Similar to the discrepancy between the IR sensitivities observed for free amino acids and amino acids in tripeptides, patterns of modification were also different. By far, the most common product was decarboxylation (−30) of the C-terminus (Fig. 3D), which has been noted before in radiolytic modification studies with peptides of varying lengths and chemistries (16, 21, 22). Hydroxylation (+16) was observed on a subset of the tripeptides with aromatic and nonpolar side chain chemistries, a clear cluster of products. Carbonylation (+14) occurred mainly on the tripeptides with nonpolar side chains (Tables 2, S3). Peroxidation (+32) was also observed on a small subset of tripeptides. Previously, +32 mass shifts were observed only on short peptides containing Val, Gly, Ala, and Pro (24). Further, no peroxidation was observed on basic residues within longer peptides in a second study (21). We hypothesize that the differences between tripeptides and longer or more complex peptides can be attributed to a larger variety of chemistries, in addition to variables associated with buffer, IR source, and treatment conditions.

Table 2.

Linac IR-induced products of tripeptides. Shown in columns are presence (+) of modifications, including oxidation/hydroxylation (+16Da), peroxidation (+32Da), triple oxidation (+48Da), carbonylation (+14Da), and decarboxylation (−30Da). Uncommon modifications are displayed in the “Misc.” column, and the mass shifts, in Da, are shown for each amino acid. Dimerization of CGC is noted here as well.

Modifications
Tripeptide R chemistry +16Da/
+(O)

▸ **Raw data**

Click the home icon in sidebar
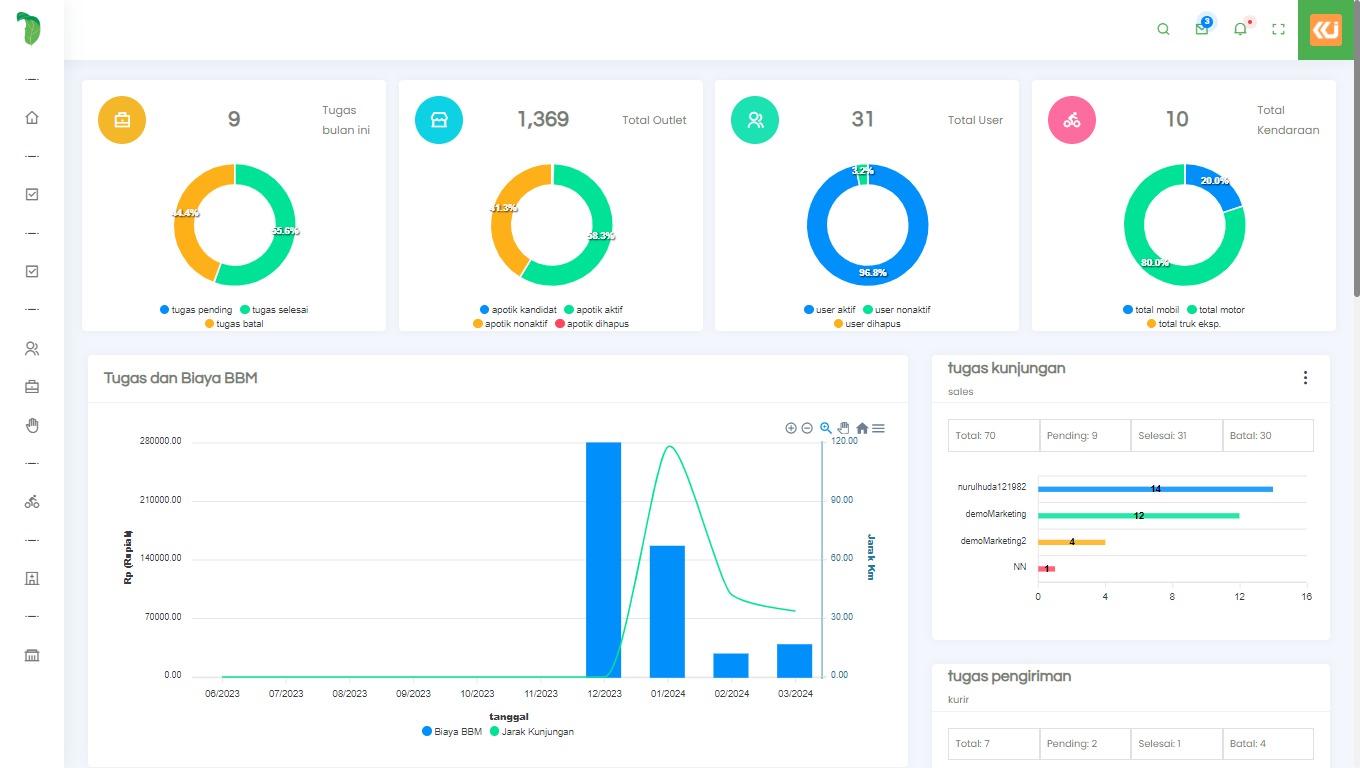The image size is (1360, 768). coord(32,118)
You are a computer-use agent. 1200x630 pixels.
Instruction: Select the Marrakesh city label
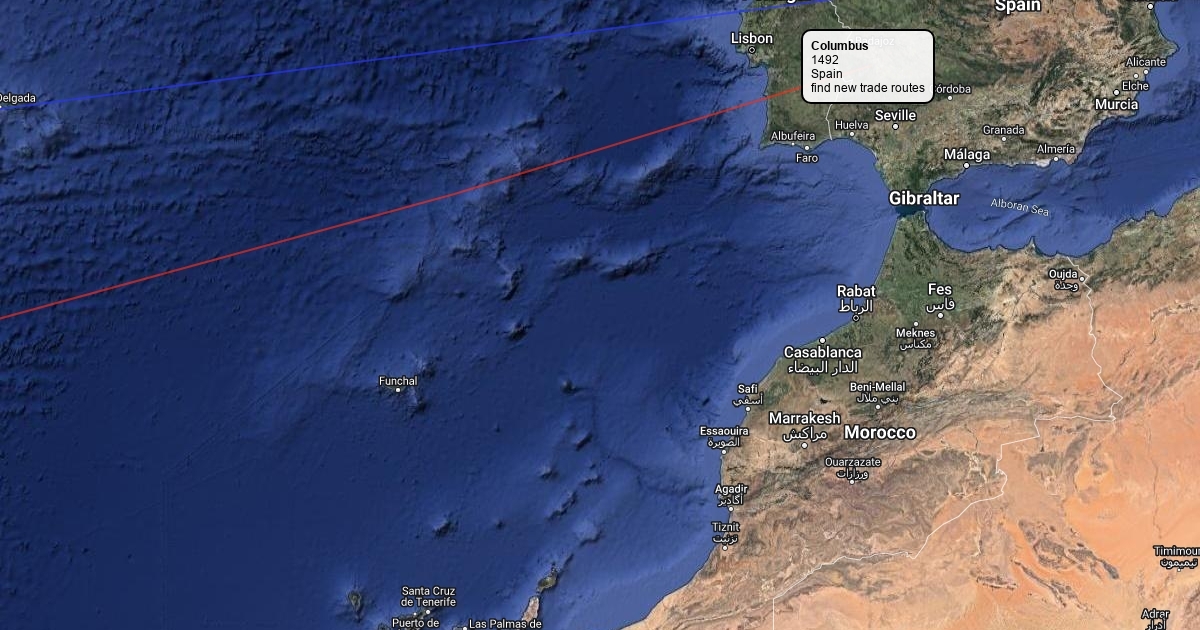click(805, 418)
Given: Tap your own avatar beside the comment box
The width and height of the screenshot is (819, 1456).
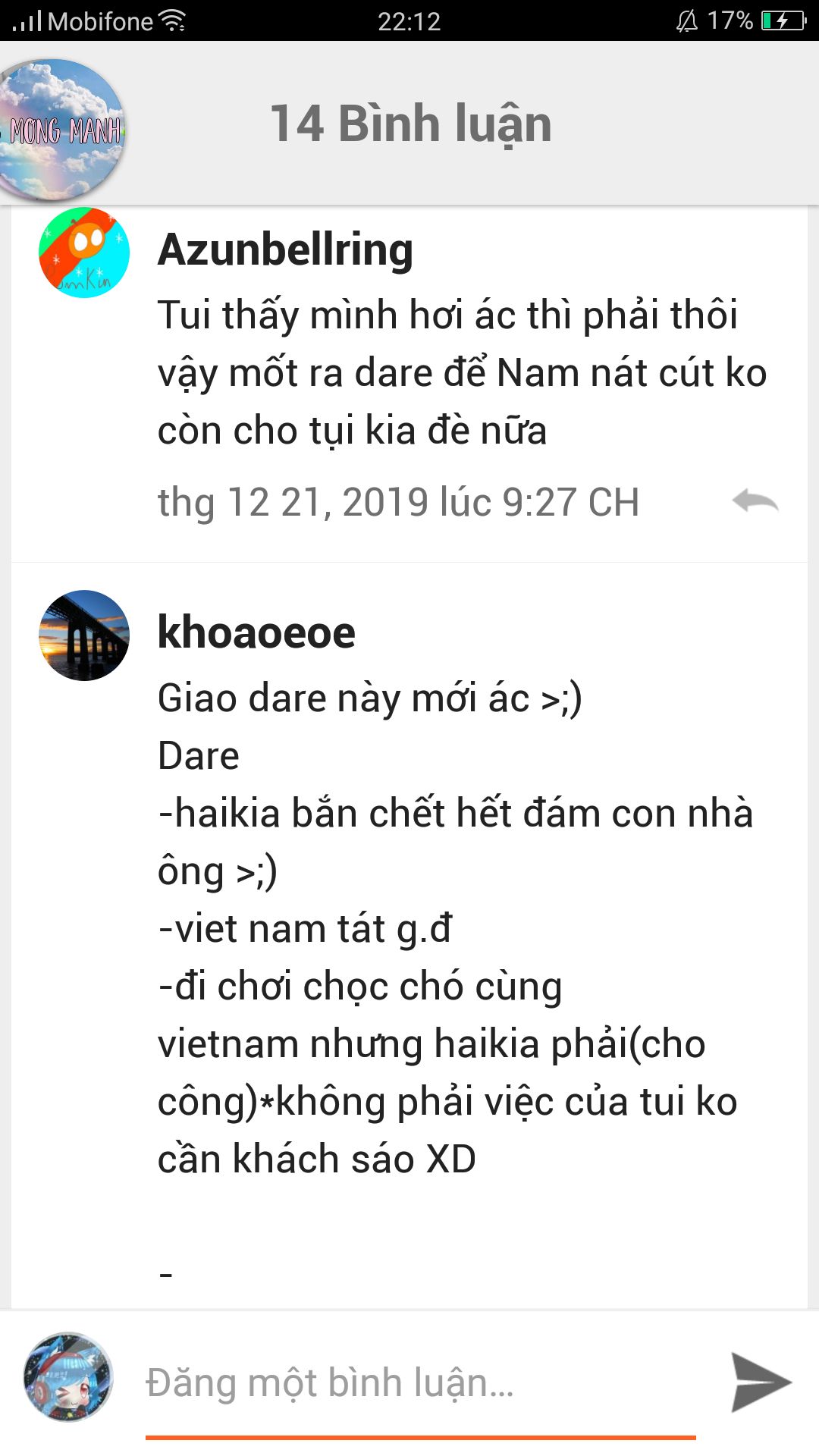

▸ **Exercise aim**
Translate this sentence from the passage on radiation-induced modification of tripeptides into Spanish: "Peroxidation (+32) was also observed on a small subset of tripeptides."

▸ **Result below**
También se observó peroxidación (+32) en un pequeño subconjunto de tripéptidos.